→ WHAT IS NEEDED
Rewrite the lines below as a JSON list of strings, with one string for each line and no blank lines.

==== INFORMATION SUPPLIED ====

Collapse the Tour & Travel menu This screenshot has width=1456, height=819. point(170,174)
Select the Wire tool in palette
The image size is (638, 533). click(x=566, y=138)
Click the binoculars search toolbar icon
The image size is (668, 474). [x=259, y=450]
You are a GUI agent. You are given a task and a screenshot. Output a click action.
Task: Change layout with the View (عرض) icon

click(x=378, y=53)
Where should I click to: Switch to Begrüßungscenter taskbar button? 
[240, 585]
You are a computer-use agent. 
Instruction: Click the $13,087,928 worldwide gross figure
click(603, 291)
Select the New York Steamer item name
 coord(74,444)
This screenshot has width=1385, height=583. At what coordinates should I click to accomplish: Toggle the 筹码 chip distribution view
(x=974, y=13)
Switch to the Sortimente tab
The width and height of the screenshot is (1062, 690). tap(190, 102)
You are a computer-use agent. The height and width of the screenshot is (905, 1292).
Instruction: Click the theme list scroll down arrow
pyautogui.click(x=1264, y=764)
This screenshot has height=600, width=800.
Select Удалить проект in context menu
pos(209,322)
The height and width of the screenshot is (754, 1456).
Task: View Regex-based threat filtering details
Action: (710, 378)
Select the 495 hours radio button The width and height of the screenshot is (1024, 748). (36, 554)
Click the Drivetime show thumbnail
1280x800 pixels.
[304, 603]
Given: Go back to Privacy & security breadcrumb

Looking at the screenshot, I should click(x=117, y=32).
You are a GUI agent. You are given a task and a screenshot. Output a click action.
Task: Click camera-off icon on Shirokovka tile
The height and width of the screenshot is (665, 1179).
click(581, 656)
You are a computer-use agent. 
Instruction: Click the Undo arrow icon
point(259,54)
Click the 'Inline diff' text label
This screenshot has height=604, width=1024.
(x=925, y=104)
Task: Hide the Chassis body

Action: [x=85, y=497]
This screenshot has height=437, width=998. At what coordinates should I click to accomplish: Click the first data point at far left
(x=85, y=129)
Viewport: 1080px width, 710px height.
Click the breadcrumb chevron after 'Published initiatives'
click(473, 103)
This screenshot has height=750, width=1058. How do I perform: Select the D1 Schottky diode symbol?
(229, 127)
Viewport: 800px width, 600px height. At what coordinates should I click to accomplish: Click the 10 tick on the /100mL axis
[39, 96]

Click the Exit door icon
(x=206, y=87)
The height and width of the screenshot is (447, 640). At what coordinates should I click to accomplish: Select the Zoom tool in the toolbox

====

→ REPLY TO THE TASK
[
  "Collapse the Tour & Travel menu This screenshot has width=1456, height=819. point(170,174)",
  "Select the Wire tool in palette",
  "The image size is (638, 533). click(x=566, y=138)",
  "Click the binoculars search toolbar icon",
  "The image size is (668, 474). [x=259, y=450]",
  "You are a GUI agent. You are given a task and a screenshot. Output a click action.",
  "Task: Change layout with the View (عرض) icon",
  "click(x=378, y=53)",
  "Where should I click to: Switch to Begrüßungscenter taskbar button? ",
  "[240, 585]",
  "You are a computer-use agent. ",
  "Instruction: Click the $13,087,928 worldwide gross figure",
  "click(603, 291)",
  "Select the New York Steamer item name",
  " coord(74,444)",
  "This screenshot has width=1385, height=583. At what coordinates should I click to accomplish: Toggle the 筹码 chip distribution view",
  "(x=974, y=13)",
  "Switch to the Sortimente tab",
  "The width and height of the screenshot is (1062, 690). tap(190, 102)",
  "You are a computer-use agent. The height and width of the screenshot is (905, 1292).",
  "Instruction: Click the theme list scroll down arrow",
  "pyautogui.click(x=1264, y=764)",
  "This screenshot has height=600, width=800.",
  "Select Удалить проект in context menu",
  "pos(209,322)",
  "The height and width of the screenshot is (754, 1456).",
  "Task: View Regex-based threat filtering details",
  "Action: (710, 378)",
  "Select the 495 hours radio button The width and height of the screenshot is (1024, 748). (36, 554)",
  "Click the Drivetime show thumbnail",
  "1280x800 pixels.",
  "[304, 603]",
  "Given: Go back to Privacy & security breadcrumb",
  "Looking at the screenshot, I should click(x=117, y=32).",
  "You are a GUI agent. You are given a task and a screenshot. Output a click action.",
  "Task: Click camera-off icon on Shirokovka tile",
  "The height and width of the screenshot is (665, 1179).",
  "click(581, 656)",
  "You are a computer-use agent. ",
  "Instruction: Click the Undo arrow icon",
  "point(259,54)",
  "Click the 'Inline diff' text label",
  "This screenshot has height=604, width=1024.",
  "(x=925, y=104)",
  "Task: Hide the Chassis body",
  "Action: [x=85, y=497]",
  "This screenshot has height=437, width=998. At what coordinates should I click to accomplish: Click the first data point at far left",
  "(x=85, y=129)",
  "Viewport: 1080px width, 710px height.",
  "Click the breadcrumb chevron after 'Published initiatives'",
  "click(473, 103)",
  "This screenshot has height=750, width=1058. How do I perform: Select the D1 Schottky diode symbol?",
  "(229, 127)",
  "Viewport: 800px width, 600px height. At what coordinates should I click to accomplish: Click the 10 tick on the /100mL axis",
  "[39, 96]",
  "Click the Exit door icon",
  "(x=206, y=87)",
  "The height and width of the screenshot is (447, 640). At what coordinates should I click to accomplish: Select the Zoom tool in the toolbox"
]